Page text.
-*-*-
My axiom 2 was meant to include decisions involving uncertainty, like Harsanyi's postulates but unlike Fleming's postulates. Sorry if I did not make that clear.
Your axioms being meant to include something doesn't mean that they include something! Your axioms do not imply Harsanyi's, and so your proof is fatally flawed.
Right now, Axiom 1 only means that each agent needs to individually have a scoring system for outcomes which satisfies the VNM axioms (basically, you can map outcomes to reals, and those reals encode probabilistic preferences). Axiom 2 is really weak, and Axiom 3 is really weak. My social utility of T satisfies Axioms 1, 2 and 3 for Alice, Bob, and Charlie:
Note that every agent is indifferent between W and W, and that every agent prefers Z to W. We compare the gambles pZ+(1-p)W and pW+(1-p)W, and note that T satisfies the property that the first gamble is preferred to the second gamble for arbitrarily small p (as the utility of the first gamble is p, and the utility of the second gamble is 0), and that T is indifferent between them for p=0.
T, of course, is not a linear combination of Alice, Bob, and Charlie's utility functions.
Is T a counterexample to your theorem? If not, why not?
T does not satisfy axiom 2 because Alice, Bob, and Charlie all prefer the gamble .5X+.5Y over W, but T is indifferent between .5X+.5Y and W. As I said, axiom 2 includes decisions under uncertainty. The VNM axioms don't even make a distinction between known outcomes and gambles, so I assumed that would be understood as the default.
Ah! I was interpreting "choice" as "outcome," rather than "probabilistic combination of outcomes," and with the latter interpretation axiom 2 becomes much stronger.
-*-*-
Render this sentence from the forum thread on utility axioms in Spanish: "T, of course, is not a linear combination of Alice, Bob, and Charlie's utility functions."

Given information.
-*-*-
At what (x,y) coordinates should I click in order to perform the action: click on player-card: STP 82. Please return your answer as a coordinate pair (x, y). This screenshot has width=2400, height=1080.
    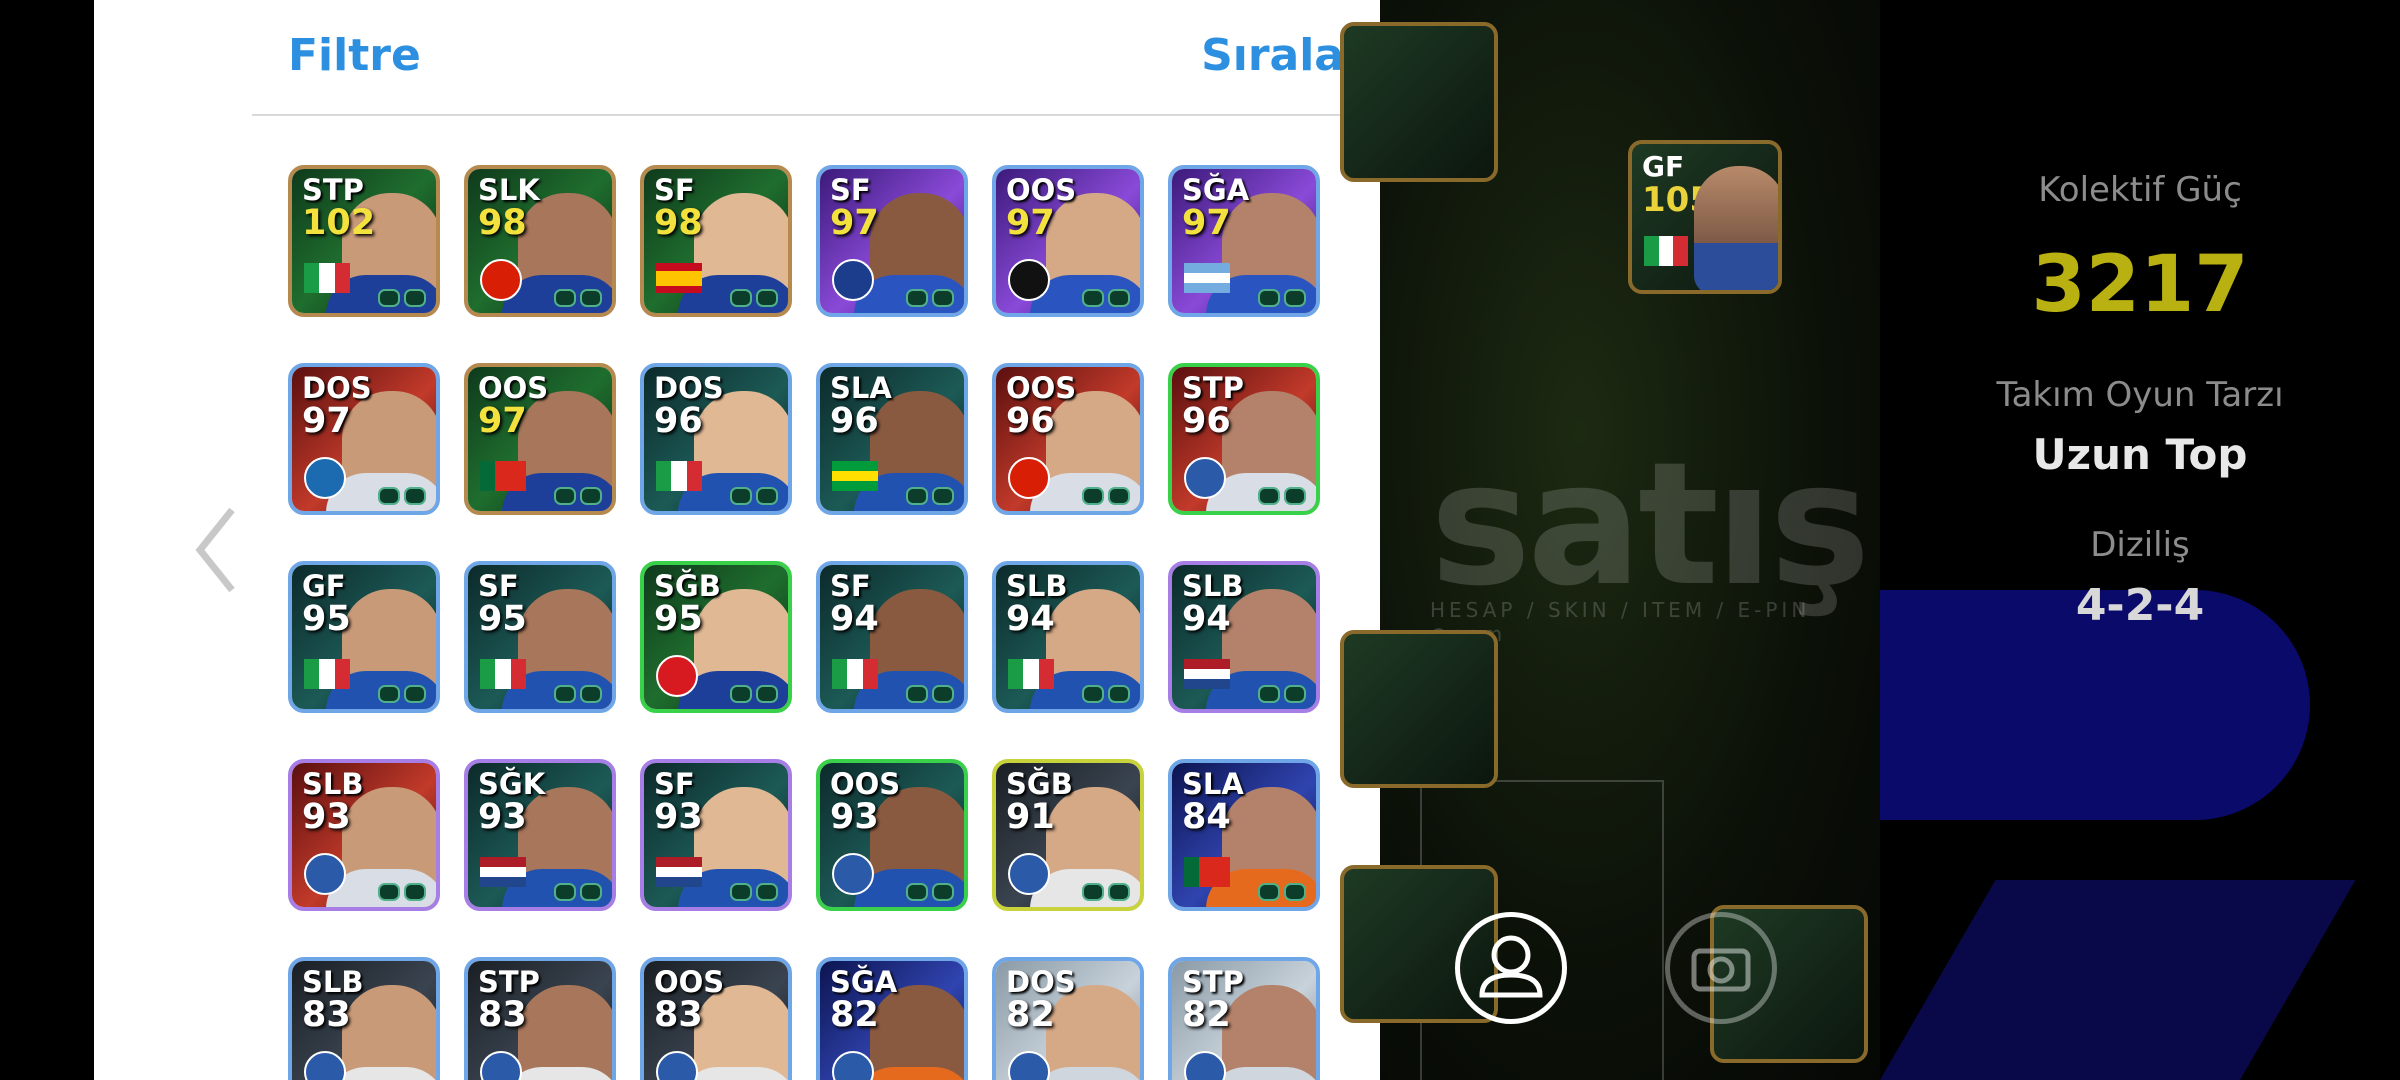
    Looking at the image, I should click on (1244, 1018).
-*-*-
Result. T, por supuesto, no es una combinación lineal de las funciones de utilidad de Alice, Bob y Charlie.